• **What to produce**
Without any pictures, restate the full set of records below exactly.

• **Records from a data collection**
-- Opening Marker --
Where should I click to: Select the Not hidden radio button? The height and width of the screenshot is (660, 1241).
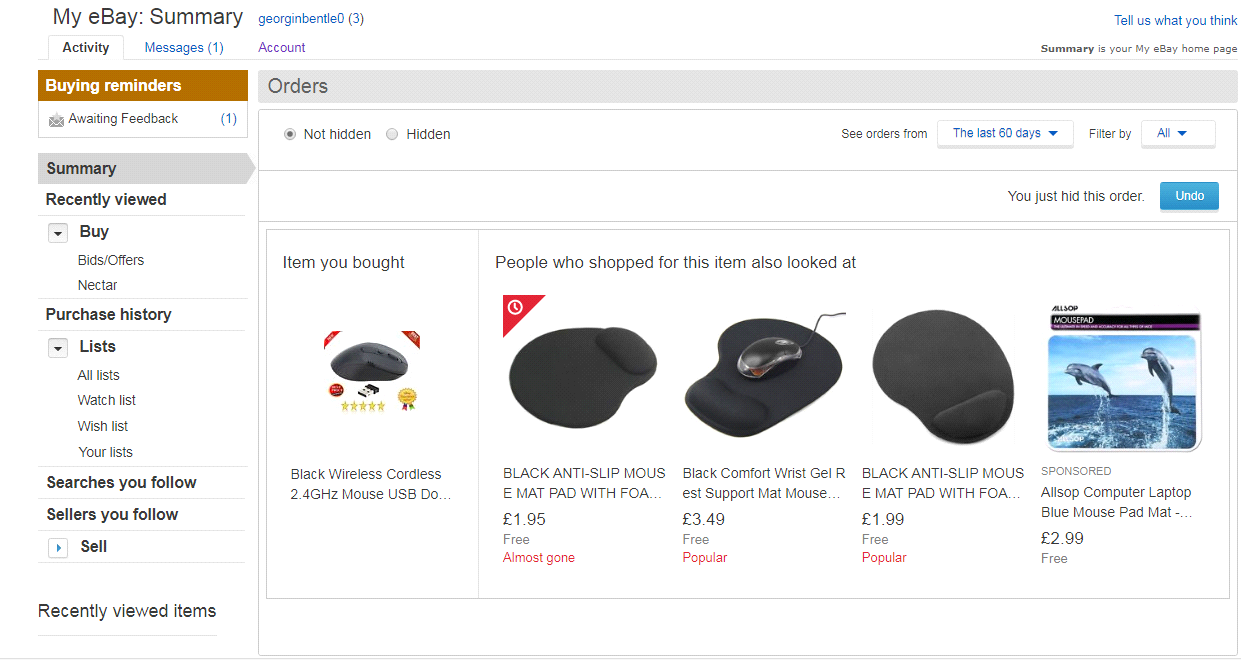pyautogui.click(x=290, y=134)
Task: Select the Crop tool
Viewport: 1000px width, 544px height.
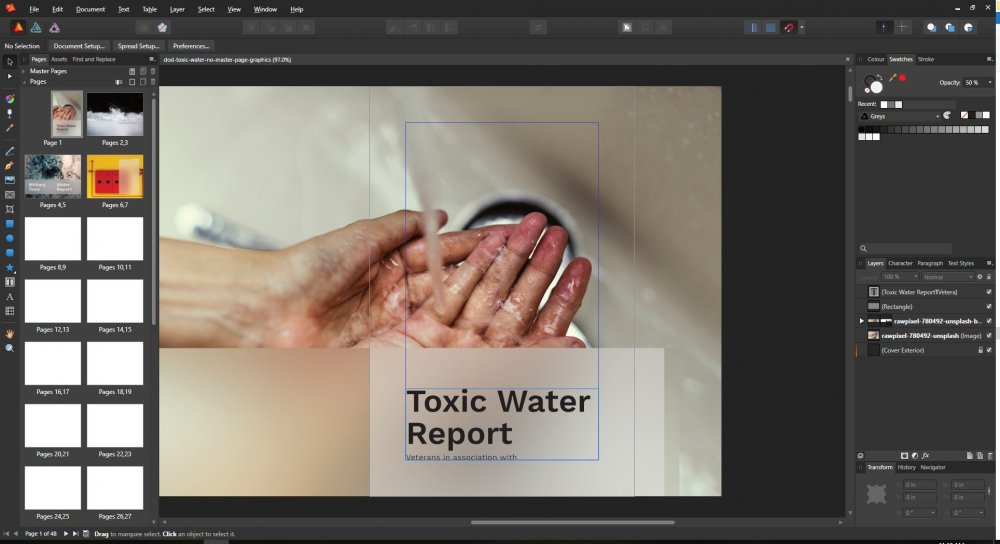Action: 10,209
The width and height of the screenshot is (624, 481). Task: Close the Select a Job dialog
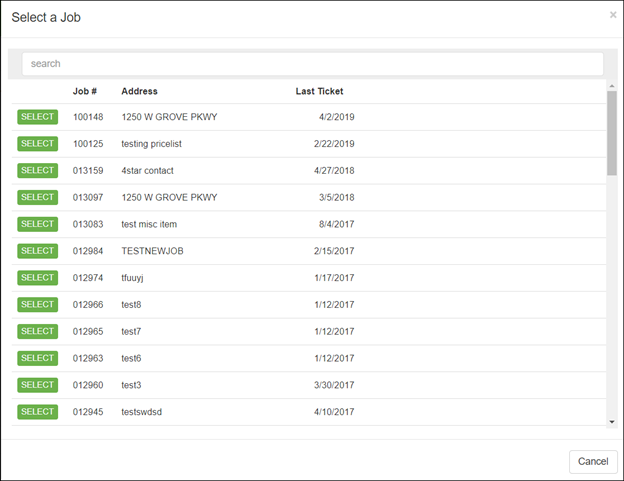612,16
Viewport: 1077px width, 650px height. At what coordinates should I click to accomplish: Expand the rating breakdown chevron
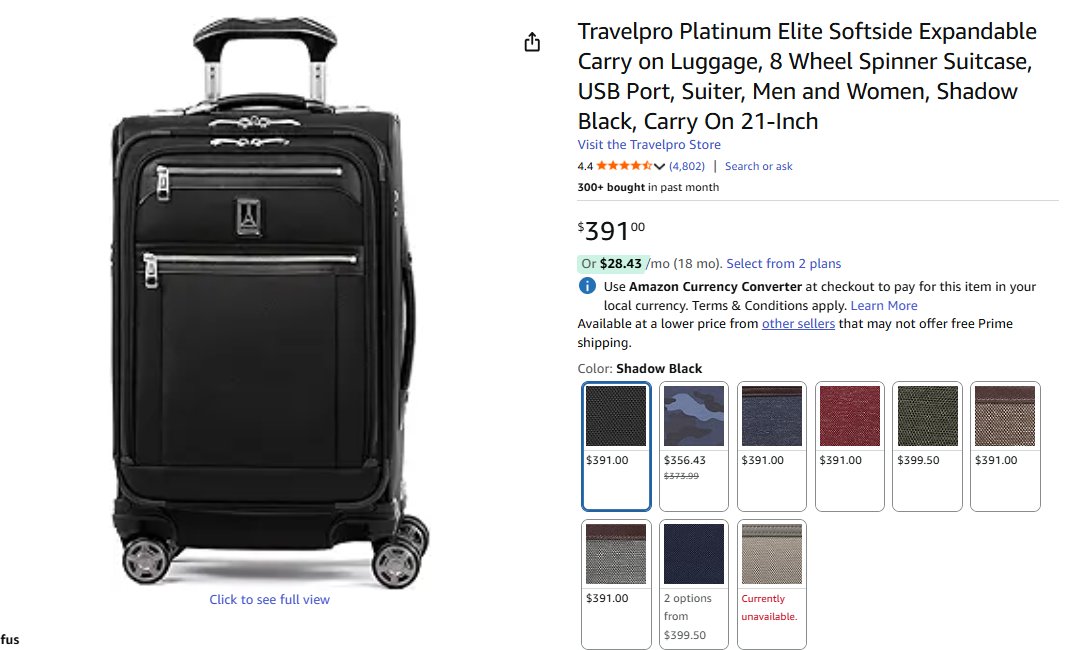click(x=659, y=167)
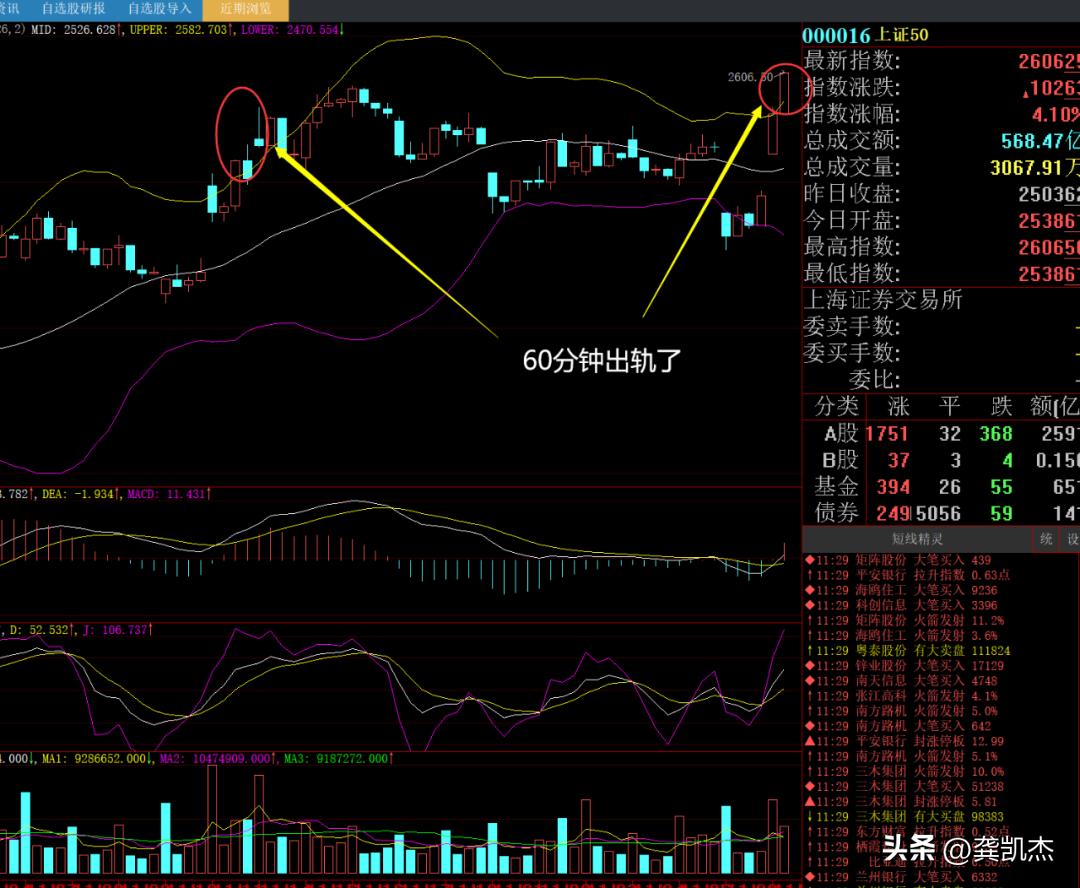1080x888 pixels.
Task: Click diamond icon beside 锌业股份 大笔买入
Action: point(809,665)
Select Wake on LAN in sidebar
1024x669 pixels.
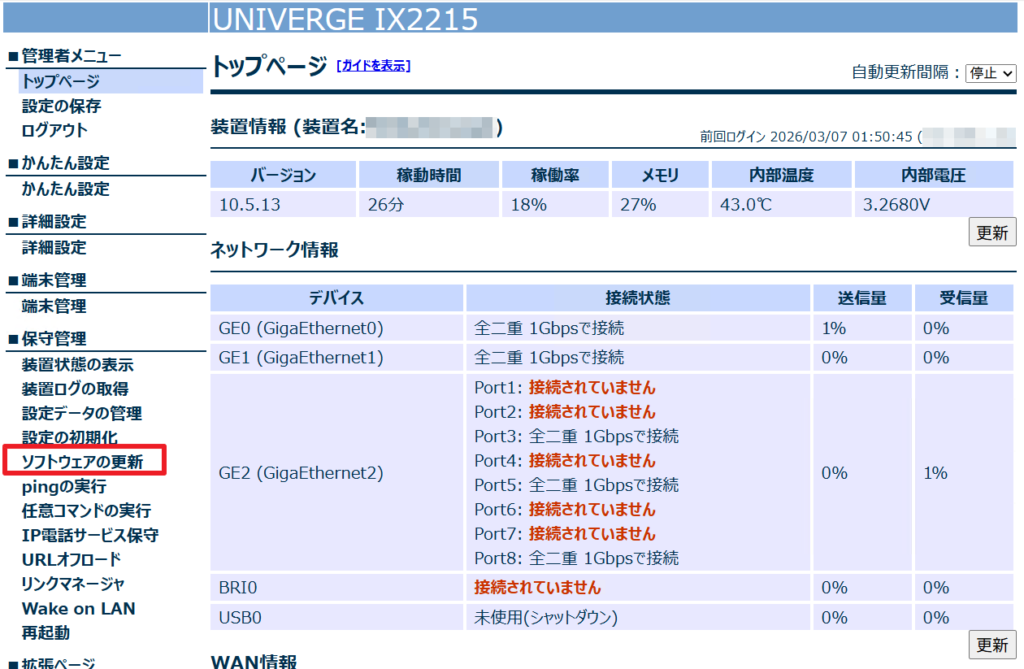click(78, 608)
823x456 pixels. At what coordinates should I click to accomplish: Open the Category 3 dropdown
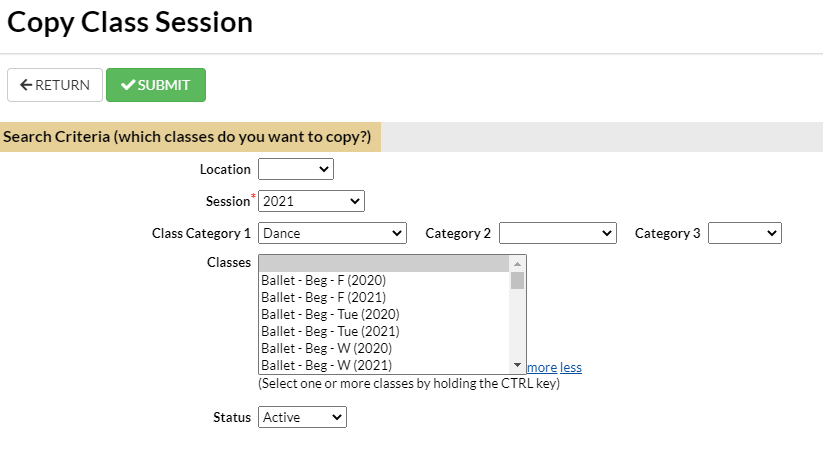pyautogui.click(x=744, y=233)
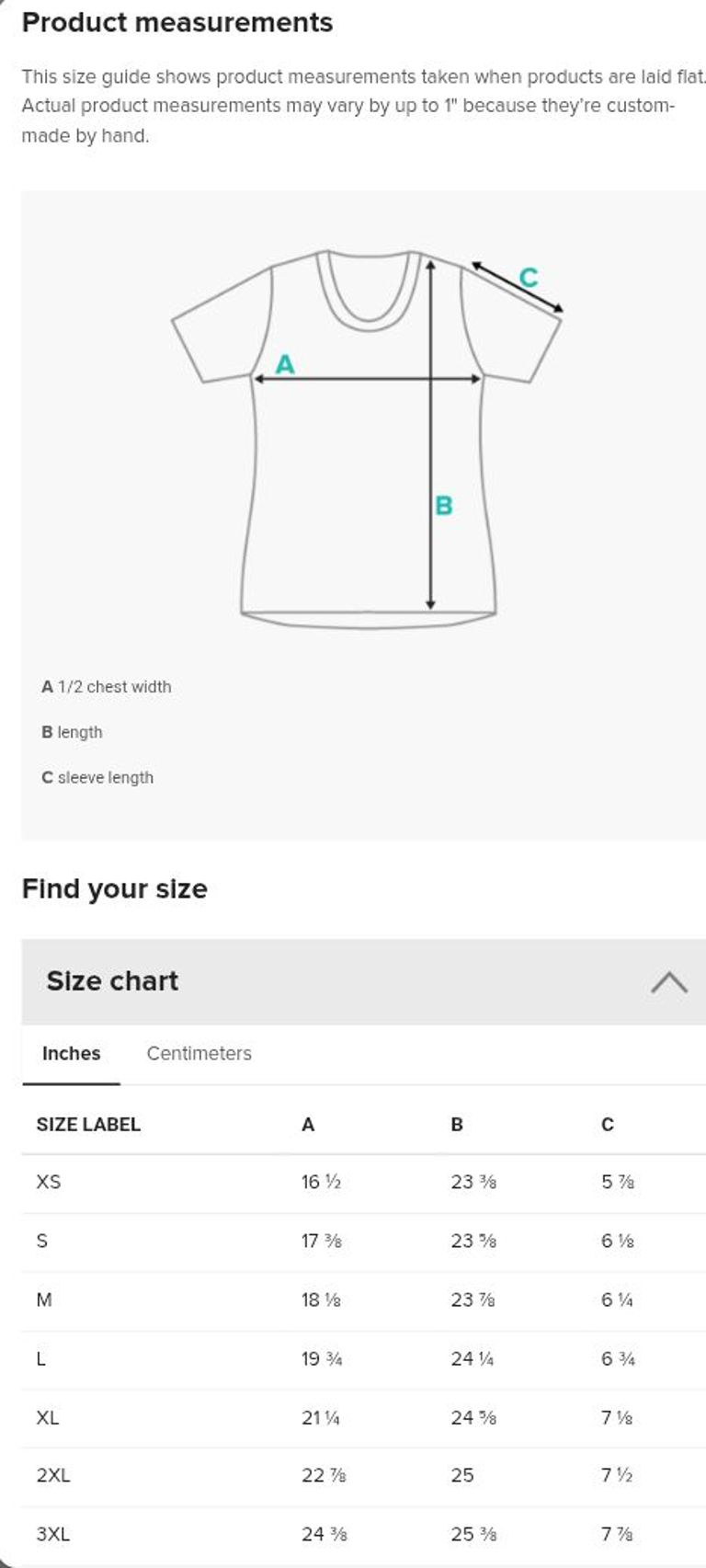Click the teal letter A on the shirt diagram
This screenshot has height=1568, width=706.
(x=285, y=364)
-- Closing Marker --
• **Exercise response**
Where should I click to: Select the Not hidden radio button? The height and width of the screenshot is (660, 1241).
pyautogui.click(x=290, y=134)
Task: Select the Crop tool
Viewport: 1000px width, 544px height.
Action: 10,209
The width and height of the screenshot is (624, 481). Task: Close the Select a Job dialog
612,16
Viewport: 1077px width, 650px height. At what coordinates should I click to accomplish: Expand the rating breakdown chevron
click(x=659, y=167)
1080x888 pixels.
Task: Click diamond icon beside 锌业股份 大笔买入
Action: point(809,665)
Select Wake on LAN in sidebar
1024x669 pixels.
click(78, 608)
823x456 pixels. At what coordinates should I click to accomplish: Open the Category 3 dropdown
pyautogui.click(x=744, y=233)
Click the teal letter A on the shirt diagram
This screenshot has height=1568, width=706.
(x=285, y=364)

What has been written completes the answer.